▸ ЗАДАНИЕ 1: Отберите из приведенных ниже записей все строки, в которых встречается слово «particular», и выпишите их полностью.

Книга: Утерянные победы. Воспоминания генерал-фельдмаршала вермахта
Назад: Часть третья. Война на востоке
Дальше: Бой на два фронта. Прорыв через Перекоп и сражение у Азовского моря

9. Крымская кампания

Если я теперь попытаюсь рассказать о крымских боях 11-й армии и ее румынских соратниках, то главным образом затем, чтобы почтить память моих товарищей по Крымской армии. В то же время я бы хотел дать тем, кто вышел живым из этих боев, общую картину событий, о которых тогда они могли иметь лишь отрывочные представления.

Эти люди в период 1941–1942 годов совершили героические подвиги в следовавших один за другим боях с противником, почти всегда имевшим численное превосходство. В атаке и преследовании их воинственный дух не имел себе равных; и когда положение казалось безнадежным, они стояли непоколебимо и сражались до конца. Часто они могли и не знать, что вынуждало нас предъявлять к ним казавшиеся невыполнимыми требования и почему их бросали из одного боя в другой, с одного фронта на другой. И все-таки на пределе своих сил они выполняли эти требования, оправдывая доверие своих командиров.

Но Крымская кампания 11-й армии заслуживает внимания не только ее непосредственных участников, ибо это один из немногих случаев, когда армия еще имела возможность действовать самостоятельно на отдельном участке театра военных действий, полагаясь на собственные технические средства и свободная от вмешательства Верховного командования. В эту кампанию за десять месяцев непрерывных боев имели место как наступательные, так и оборонительные сражения, маневренная война при полной свободе действий, десант противника, имевшего господство на море, бои с партизанами и штурмы обороняемых крупными силами крепостей.

Наконец, кампания интересна тем, что она проходила на черноморском полуострове, который даже и по сей день сохраняет следы греков, готов, генуэзцев и татар. Раньше, во время войны 1854–1856 годов, полуостров уже был в центре исторических событий, и названия мест, сыгравших роль тогда – Альма, Балаклава, Инкерман и Малахов курган, – прозвучат в этой книге еще не один раз. Однако с оперативной точки зрения война 1854–1856 годов не идет ни в какое сравнение с кампанией 1941–1942 годов. В первом случае западные державы пользовались превосходством на море и всеми вытекавшими из него преимуществами, тогда как в Крымской кампании 1941–1942 годов именно русские господствовали на Черном море. Нашей 11-й армии не только пришлось завоевывать Крым и Севастополь, но и бороться со всеми теми возможностями, которые открывало перед русскими их господство на море.

▸ ПРЕДОСТАВЛЕННЫЕ МАТЕРИАЛЫ:
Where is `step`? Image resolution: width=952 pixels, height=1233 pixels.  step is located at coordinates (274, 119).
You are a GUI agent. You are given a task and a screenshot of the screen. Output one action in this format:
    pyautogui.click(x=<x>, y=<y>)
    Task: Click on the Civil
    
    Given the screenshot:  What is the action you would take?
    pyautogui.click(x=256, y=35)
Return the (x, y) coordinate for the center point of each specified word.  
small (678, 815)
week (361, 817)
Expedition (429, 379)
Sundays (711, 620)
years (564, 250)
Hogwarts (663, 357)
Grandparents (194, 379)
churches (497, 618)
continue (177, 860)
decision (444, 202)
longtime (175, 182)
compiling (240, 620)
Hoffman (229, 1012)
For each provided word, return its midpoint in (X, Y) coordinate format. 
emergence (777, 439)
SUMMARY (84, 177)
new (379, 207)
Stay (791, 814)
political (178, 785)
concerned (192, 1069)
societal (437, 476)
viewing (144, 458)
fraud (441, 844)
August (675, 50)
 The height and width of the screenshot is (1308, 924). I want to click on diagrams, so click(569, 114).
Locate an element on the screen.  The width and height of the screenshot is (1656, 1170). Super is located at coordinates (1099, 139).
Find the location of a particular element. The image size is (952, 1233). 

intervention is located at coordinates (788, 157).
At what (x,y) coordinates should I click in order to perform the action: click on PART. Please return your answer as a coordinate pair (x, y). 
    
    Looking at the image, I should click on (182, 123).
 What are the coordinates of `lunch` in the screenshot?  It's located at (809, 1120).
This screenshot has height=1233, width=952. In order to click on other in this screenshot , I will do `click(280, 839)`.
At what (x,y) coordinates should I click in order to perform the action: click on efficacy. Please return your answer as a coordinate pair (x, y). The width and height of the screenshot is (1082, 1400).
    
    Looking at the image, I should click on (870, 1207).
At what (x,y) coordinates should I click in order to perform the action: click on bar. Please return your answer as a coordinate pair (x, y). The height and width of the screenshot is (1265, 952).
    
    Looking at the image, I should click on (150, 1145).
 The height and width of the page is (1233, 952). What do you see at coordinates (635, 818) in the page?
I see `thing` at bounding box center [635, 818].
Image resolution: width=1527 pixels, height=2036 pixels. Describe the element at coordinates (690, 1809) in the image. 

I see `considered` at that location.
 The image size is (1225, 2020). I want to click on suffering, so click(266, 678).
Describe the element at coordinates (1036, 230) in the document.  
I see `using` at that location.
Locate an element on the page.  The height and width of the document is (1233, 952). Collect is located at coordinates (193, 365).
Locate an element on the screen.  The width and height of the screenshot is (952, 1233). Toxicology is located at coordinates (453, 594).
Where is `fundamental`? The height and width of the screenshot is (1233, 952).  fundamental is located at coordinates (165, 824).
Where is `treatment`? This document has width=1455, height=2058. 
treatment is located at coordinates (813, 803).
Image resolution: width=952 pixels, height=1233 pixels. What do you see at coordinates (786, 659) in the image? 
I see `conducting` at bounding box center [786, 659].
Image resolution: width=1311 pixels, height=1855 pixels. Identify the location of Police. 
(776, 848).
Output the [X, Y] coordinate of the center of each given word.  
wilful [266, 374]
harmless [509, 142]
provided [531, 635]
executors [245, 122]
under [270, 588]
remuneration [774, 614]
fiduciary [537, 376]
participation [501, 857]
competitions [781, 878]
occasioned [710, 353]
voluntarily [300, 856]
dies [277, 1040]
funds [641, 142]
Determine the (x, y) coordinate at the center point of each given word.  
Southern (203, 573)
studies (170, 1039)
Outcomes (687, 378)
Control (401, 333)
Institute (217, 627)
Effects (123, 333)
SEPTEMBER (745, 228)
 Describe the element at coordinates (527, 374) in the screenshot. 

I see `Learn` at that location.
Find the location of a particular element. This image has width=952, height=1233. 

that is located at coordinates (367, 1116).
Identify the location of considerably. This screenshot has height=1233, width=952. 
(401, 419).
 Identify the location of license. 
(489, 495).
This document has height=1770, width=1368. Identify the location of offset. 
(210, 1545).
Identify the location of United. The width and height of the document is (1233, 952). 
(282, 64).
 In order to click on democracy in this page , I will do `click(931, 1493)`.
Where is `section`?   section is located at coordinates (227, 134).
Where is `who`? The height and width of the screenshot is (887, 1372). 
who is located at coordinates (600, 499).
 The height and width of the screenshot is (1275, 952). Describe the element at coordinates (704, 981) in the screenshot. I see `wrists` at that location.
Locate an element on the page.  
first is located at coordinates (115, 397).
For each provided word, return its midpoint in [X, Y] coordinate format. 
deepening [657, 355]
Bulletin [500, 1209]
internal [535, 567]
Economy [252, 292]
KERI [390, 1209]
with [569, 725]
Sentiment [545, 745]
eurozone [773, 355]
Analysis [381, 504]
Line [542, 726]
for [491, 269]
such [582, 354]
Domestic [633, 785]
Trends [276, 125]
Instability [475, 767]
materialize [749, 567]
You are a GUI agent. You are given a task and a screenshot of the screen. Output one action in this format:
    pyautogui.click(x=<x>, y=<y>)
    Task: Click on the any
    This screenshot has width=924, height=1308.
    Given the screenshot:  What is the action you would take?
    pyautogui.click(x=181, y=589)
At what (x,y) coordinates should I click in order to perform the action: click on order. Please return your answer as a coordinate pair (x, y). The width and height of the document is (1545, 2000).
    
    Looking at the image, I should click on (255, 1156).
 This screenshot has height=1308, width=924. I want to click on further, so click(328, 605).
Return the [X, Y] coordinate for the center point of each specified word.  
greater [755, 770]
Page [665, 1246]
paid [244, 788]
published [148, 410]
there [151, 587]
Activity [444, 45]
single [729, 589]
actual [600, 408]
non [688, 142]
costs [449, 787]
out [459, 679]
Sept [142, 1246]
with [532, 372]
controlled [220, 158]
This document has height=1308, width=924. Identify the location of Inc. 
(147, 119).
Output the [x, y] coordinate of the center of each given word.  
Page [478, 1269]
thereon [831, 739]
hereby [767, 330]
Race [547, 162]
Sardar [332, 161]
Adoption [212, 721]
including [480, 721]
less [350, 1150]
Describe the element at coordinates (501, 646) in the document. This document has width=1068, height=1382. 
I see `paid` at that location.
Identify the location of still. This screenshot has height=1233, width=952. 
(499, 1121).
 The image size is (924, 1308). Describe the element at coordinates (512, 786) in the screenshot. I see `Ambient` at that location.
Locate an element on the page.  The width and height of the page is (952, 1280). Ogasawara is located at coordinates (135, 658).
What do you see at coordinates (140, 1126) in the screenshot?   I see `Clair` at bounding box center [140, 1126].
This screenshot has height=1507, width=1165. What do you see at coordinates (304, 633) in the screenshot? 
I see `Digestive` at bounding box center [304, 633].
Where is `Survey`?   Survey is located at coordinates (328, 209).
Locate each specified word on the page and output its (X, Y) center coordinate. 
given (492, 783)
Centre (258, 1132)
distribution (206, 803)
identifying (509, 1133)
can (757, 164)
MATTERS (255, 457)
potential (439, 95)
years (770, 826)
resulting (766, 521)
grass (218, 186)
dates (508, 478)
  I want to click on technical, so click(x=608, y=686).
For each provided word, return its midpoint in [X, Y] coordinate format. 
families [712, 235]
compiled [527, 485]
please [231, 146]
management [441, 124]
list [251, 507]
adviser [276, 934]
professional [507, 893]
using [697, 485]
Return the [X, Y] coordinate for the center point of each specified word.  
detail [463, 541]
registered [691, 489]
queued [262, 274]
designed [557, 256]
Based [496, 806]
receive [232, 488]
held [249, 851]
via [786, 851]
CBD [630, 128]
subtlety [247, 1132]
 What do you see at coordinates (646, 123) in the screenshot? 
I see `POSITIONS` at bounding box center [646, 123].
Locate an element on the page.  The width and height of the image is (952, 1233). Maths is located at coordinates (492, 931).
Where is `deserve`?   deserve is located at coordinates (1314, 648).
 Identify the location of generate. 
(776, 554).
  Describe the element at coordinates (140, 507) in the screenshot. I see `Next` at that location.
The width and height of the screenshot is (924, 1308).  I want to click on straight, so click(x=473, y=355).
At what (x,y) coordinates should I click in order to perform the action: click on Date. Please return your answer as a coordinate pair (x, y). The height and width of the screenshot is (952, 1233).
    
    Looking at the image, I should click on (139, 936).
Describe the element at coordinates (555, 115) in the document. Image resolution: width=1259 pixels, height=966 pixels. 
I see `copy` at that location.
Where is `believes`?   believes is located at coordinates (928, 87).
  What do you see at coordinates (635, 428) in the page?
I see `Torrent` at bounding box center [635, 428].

▸ ЗАДАНИЕ 2: Продолжите отрывок о Крымской кампании 11-й армии, начиная сразу после его последнего предложения.

▸ ОТВЕТ НА ЗАДАНИЕ 1:
Find the location of a particular element. The image size is (952, 1233). 
Find the location of a particular element. This image has width=952, height=1233. 

▸ ОТВЕТ НА ЗАДАНИЕ 2:
Положение дел при моем вступлении в должность

17 сентября 1941 года я прибыл в штаб 11-й армии, располагавшийся в Николаеве, русской военно-морской базе в устье Буга, и принял командование.

Мой предшественник генерал-полковник Риттер фон Шоберт накануне был похоронен в городе. Во время одного из ежедневных посещений фронта его «Физелер-Шторьх» приземлился на русском минном поле, и они погибли вместе с пилотом. В его лице германская армия потеряла честного офицера и одного из опытнейших фронтовых командиров, пользовавшегося полным доверием своих войск.

Штаб 11-й армии, чей оперативный отдел позднее вошел в штаб группы армий «Дон», почти без исключения состоял из превосходных солдат, и я с благодарностью вспоминаю многих блестящих офицеров, с которыми мне довелось работать за два с половиной трудных года войны. Мы отлично поладили, и, когда в 1944 году я передал командование, многие из них не захотели остаться в штабе.

Новизна моего нового положения не ограничилась расширением моих властных полномочий от армейского корпуса до армии. Только по прибытии в Николаев я узнал, что, помимо 11-й армии, в моем подчинении будет прикрепленная к ней 3-я румынская армия.

По политическим причинам вертикаль управления в этой части Восточного фронта трудно поддается систематизации.

Командование союзными силами, присланными из Румынии – 3-й и 4-й румынскими армиями и 11-й немецкой армией, – было поручено главе Румынии маршалу Антонеску, но в то же время он был связан директивами группы армий «Юг» под командованием фельдмаршала фон Рундштедта. Штаб 11-й армии являлся связующим звеном между маршалом и штабом группы армий и давал ему рекомендации по оперативным вопросам.

Однако к моменту моего прибытия сложилось такое положение, что Антонеску сохранил в распоряжении только 4-ю румынскую армию, которой он приказал наступать на Одессу. Другая румынская армия, участвовавшая в кампании, 3-я, поступила в распоряжение 11-й армии, находившейся в непосредственном подчинении штаба группы армий «Юг».

Даже в лучшие времена штабу армии затруднительно командовать, кроме своей, еще и другой самостоятельной армией, но задача становится вдвое труднее, если речь идет об армии союзников. Положение усугублялось тем, что между двумя армиями существовали не только определенные различия в организации, подготовке и руководстве – как всегда бывает у союзников, – но и значительное отличие в боевых качествах. Иногда это вынуждало нас держать наших союзников в ежовых рукавицах.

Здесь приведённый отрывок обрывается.